In half the cases it starts again, because the experts conclude that it is not due to the vaccine, in the other half of the cases the doubt remains and therefore the study is stopped, due to a safety problem.

Even if it only involves one person, vaccine testing has very strict rules: is a single case of serious adverse reaction enough to block the entire process?
I regret this stoppage because it means that it is delayed, but it does not surprise me because those who have worked in the world of vaccines know that these things happen very often. I am “happy” because the demonstration that what was claimed, and that an unsafe vaccine would be administered to speed up times, is not true and this is the demonstration. The control mechanism works.

it was AstraZeneca itself that reported the problem of a serious adverse event and blocked the experimentation. Is this the correct procedure?
This is standard procedure because if a pharmaceutical company does not report such a thing and the regulatory agency finds out later, the license is withdrawn.

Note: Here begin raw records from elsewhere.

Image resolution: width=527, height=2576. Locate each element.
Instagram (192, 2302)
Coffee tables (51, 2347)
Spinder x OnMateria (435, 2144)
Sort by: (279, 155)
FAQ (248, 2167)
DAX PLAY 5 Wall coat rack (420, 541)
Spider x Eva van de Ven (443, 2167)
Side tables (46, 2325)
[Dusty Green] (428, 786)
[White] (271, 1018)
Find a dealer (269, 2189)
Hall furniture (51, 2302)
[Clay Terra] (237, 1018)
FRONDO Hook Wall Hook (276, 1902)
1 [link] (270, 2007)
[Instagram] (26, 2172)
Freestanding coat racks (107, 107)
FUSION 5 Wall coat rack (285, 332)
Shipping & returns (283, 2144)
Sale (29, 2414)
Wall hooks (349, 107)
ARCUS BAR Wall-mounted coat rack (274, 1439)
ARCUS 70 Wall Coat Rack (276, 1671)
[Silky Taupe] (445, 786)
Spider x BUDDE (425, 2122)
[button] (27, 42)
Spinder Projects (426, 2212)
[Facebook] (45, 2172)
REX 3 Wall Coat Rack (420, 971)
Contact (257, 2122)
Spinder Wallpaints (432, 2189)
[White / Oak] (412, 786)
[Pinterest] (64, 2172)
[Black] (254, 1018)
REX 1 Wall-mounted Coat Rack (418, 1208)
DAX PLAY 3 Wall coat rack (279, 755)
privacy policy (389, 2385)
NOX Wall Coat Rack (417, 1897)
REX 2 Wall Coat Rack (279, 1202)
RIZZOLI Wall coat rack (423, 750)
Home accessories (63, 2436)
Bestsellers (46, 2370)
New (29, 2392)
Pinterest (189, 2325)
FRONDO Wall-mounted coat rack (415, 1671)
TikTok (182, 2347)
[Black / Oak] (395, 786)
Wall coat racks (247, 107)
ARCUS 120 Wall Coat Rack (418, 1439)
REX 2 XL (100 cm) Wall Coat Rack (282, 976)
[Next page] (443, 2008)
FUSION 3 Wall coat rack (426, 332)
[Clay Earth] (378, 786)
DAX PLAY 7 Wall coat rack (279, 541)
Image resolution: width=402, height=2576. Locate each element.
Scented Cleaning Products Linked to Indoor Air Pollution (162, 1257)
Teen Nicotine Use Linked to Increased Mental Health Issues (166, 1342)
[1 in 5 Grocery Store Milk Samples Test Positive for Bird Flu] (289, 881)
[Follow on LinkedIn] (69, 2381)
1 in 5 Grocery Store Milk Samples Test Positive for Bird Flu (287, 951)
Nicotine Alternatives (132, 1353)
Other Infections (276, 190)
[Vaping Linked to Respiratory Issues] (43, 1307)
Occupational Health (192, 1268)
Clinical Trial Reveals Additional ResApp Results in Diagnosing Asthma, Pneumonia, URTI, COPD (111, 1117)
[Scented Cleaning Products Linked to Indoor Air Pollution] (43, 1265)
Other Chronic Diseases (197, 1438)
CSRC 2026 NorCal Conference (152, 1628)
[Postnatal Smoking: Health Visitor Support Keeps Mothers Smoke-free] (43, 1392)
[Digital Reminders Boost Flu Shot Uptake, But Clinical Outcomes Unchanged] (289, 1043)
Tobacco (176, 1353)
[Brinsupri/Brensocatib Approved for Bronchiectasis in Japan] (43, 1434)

Everyone knows they have to do their best and have a mechanism that works.

For approval of the reference regulatory agency, Phase 3 (the study in tens of thousands of healthy people demonstrating efficacy and safety, ed.) Must be completed in full or for serious risks to the community can be shortened times?
There is only one exception, which is emergency risk. Phase 3 is normally completed but if there were a new pandemic phase such as the one in March in Bergamo, it would be justified to administer the vaccine in the presence of partial data but that indicate that, at least until then, the drug is safe and works. . It cannot be excluded that the adverse event may occur at a later time, but it is a risk that can be taken if there is a real benefit. In a situation like the one now, it is not justified to administer the drug in Phase 3, unless you want to offer it to health professionals, as proposed by the minister, and they can accept, voluntarily, because they have a factor of significant risk, even if it is not an emergency situation.